**Cosa farai**.
#1 In che data è entrato in vigore il decreto citato nel testo sul Green Pass?
#2 Riassumi in due frasi il testo sul Green Pass.
#3 Scrivi il seguito del testo sul Green Pass, a partire dopo la sua ultima frase.

**Sezione del documento**.
────────
Il DL 21 settembre 2021 n. 127, entrato in vigore il 22 settembre 2021, prescrive l’obbligo di possedere e di esibire, su richiesta, la certificazione verde COVID -19 (Art. 9 – anche Green Pass) a chiunque svolga, a qualsiasi titolo, la propria attività lavorativa nel settore privato, dal 15 ottobre 2021 al 31 dicembre 2021 (data termine della cessazione dello stato di emergenza). Tale obbligo si applica altresì a tutti i soggetti che svolgono, a qualsiasi titolo, la propria attività lavorativa o di formazione o di volontariato nei luoghi di lavoro “privati”, anche sulla base di contratti esterni.
────────
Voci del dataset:
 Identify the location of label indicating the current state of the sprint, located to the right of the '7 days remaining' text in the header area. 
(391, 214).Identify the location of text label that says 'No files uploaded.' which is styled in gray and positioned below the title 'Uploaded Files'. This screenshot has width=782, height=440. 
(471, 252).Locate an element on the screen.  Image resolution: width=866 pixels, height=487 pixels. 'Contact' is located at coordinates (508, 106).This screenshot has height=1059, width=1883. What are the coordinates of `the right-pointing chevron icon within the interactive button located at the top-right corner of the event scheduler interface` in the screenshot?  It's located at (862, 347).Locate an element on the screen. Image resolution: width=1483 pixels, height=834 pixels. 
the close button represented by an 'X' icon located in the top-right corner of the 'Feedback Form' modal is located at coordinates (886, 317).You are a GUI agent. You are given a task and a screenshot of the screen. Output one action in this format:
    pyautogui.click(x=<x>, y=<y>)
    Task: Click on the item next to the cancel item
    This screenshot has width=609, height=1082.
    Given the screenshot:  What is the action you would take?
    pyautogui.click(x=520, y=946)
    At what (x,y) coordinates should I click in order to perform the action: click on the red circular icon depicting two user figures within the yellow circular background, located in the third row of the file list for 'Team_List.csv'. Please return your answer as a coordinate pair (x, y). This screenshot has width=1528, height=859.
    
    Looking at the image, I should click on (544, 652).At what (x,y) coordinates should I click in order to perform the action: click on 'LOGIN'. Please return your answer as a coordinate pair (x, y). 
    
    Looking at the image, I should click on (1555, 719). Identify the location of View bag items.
────────
**Risultati attesi**.
#1 Il 22 settembre 2021.

#2 Il DL 21 settembre 2021 n. 127 obbliga chiunque lavori a qualsiasi titolo nel settore privato a possedere il Green Pass e a esibirlo su richiesta, dal 15 ottobre al 31 dicembre 2021. L'obbligo riguarda anche chi svolge attività lavorativa, di formazione o di volontariato nei luoghi di lavoro privati, anche sulla base di contratti esterni.

#3
Principali novità del DL n.127

Ecco i principali obblighi previsti dal DL n. 127 nell’ambito lavorativo privato:

  • il datore di lavoro è il soggetto che dovrà verificare il rispetto delle prescrizioni del suddetto DL,
  • se necessario, il datore di lavoro potrà individuare con atto formale i soggetti incaricati dell’accertamento delle violazioni degli obblighi prescritti dal DL;
  • entro il 15 ottobre 2021 dovranno essere definite le modalità operative per l’organizzazione di tali verifiche;
  • le verifiche dovranno prioritariamente e possibilmente essere eseguite al momento dell’accesso ai luoghi di lavoro.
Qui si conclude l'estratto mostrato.